I was captivated by a recent article in the New York Times Sunday Business section with the headline: “Samsung: Uneasy in the Lead” (15 December 2013). The lengthy article goes on to discuss how Samsung (KRX) has emerged as a leader and why this has been an uncomfortable position for it to find itself in.
Samsung’s chairman is 71-year-old Lee Kun-hee and he is responsible for creating this $288 billion giant that according to the Times is “among the most profitable in the world.” He transformed Samsung from maker of cheap household appliances to into a global powerhouse conglomerate with an enormous electronics business.
A pivotal product in the article is Samsung’s smartphones. Last year Samsung shipped 215 million units—40% of the world’s market—and this year plans to ship 350 million units.
So amidst such success, why this uneasiness? Most companies would bask in the glory of worldwide domination of such a lucrative product category. But not Samsung. CEO Lee sent a message to his 470,000 employees: “You must do better.”
Mr. Lee last June sent a company-wide e-mail: “As we move forward, we must resist complacency and thoughts of being good enough, as these will prevent us from becoming better.” In another correspondence to management, Mr. Lee told them they “must start anew to reach loftier goals and ideals.”
Samsung and Mr. Lee are obviously quite mindful of the perils of leadership. Smartphones have been the major driver of Samsung’s growth, and it doesn’t take a genius to see the life cycle of other former leaders in the category that have reached the summit and then fallen off the cliff such as Nokia (NOK), Blackberry (BBRY), Motorola (MSI), and Ericsson (ERIC).

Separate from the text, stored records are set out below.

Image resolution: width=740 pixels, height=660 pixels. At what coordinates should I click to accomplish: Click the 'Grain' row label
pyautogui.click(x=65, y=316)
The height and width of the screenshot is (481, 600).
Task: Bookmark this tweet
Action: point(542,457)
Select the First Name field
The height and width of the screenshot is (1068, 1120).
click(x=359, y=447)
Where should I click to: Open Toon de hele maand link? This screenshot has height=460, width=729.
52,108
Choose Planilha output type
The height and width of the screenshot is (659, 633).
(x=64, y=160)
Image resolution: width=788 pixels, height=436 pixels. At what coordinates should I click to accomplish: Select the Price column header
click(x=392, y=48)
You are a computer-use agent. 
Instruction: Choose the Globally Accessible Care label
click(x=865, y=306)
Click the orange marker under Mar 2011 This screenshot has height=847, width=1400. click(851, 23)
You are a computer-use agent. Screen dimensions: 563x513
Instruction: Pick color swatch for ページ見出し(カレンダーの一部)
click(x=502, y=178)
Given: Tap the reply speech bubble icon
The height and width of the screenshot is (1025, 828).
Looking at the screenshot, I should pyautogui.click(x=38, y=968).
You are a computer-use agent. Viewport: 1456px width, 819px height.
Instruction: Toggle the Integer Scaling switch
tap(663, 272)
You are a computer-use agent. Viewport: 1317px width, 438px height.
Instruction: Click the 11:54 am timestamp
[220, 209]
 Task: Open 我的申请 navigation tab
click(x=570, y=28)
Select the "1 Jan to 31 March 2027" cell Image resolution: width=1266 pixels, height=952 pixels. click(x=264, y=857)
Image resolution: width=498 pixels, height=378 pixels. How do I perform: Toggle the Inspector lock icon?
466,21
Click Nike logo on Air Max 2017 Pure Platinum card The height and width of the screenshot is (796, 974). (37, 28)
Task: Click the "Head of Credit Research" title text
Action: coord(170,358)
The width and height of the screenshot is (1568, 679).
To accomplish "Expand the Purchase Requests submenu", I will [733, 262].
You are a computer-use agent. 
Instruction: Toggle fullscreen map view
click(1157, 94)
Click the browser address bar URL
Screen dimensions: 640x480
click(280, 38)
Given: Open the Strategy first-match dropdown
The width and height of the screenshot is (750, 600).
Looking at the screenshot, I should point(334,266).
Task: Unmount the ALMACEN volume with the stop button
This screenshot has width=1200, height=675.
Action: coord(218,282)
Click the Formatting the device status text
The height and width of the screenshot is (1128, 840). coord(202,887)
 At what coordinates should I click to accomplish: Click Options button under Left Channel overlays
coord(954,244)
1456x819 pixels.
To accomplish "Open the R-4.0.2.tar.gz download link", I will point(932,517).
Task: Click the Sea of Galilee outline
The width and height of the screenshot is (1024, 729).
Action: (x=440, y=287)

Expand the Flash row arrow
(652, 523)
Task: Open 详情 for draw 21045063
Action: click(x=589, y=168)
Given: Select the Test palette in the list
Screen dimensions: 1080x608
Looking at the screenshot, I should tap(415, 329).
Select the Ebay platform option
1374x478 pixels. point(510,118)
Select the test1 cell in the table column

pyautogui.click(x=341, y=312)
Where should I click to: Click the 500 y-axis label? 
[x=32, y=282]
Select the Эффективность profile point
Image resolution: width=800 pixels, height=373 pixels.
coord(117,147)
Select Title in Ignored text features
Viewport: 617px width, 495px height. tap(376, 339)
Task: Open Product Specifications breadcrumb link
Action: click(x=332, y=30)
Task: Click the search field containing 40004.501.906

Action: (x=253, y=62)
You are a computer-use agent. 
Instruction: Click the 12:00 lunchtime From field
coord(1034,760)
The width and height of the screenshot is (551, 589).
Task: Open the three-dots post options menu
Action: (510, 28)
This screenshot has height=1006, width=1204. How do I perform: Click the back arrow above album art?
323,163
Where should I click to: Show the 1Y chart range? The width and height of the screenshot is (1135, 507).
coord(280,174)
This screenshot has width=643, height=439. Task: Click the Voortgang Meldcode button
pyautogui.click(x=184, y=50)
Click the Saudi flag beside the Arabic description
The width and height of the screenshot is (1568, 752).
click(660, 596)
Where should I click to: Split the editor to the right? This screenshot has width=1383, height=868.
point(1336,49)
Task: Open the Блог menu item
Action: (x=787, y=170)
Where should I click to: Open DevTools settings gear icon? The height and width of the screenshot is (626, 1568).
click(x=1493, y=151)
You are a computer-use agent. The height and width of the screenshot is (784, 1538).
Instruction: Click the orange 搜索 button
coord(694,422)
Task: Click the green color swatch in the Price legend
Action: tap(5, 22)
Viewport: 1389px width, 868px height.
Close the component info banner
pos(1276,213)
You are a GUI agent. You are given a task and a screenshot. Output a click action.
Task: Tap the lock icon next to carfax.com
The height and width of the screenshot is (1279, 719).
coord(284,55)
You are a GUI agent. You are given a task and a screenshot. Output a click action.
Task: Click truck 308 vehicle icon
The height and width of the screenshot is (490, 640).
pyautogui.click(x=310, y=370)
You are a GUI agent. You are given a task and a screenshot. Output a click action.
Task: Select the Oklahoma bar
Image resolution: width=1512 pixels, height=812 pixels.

Moreover, China threatens to enter this market with smartphones costing hundreds less than Samsung’s Galaxy S4 or Apple’s iPhones. Some of these Chinese brands have export ambitions, and one company, Xiaomi, recently brought on board a top Google executive, Hugo Barra, to lead its international expansion.
So life at the top of the smartphone world is uneasy for Samsung. Mr. Lee is to be congratulated for his perspective. It seems much easier to be an underdog striving to reach the summit. Once you reach the summit, the challenge is to stay there. I have always maintained that once you develop a breakthrough innovation, you should spend your research and development resources to try to make your own breakthrough product obsolete. You should do it before your competitors. Resting on your laurels and getting by on the strength of your past accomplishments is an open invitation for your competitors to usurp your position. Just ask Nokia or Blackberry.
With Mr. Lee’s vision and focus, I see nothing to stop Samsung from holding its top rung for the foreseeable future.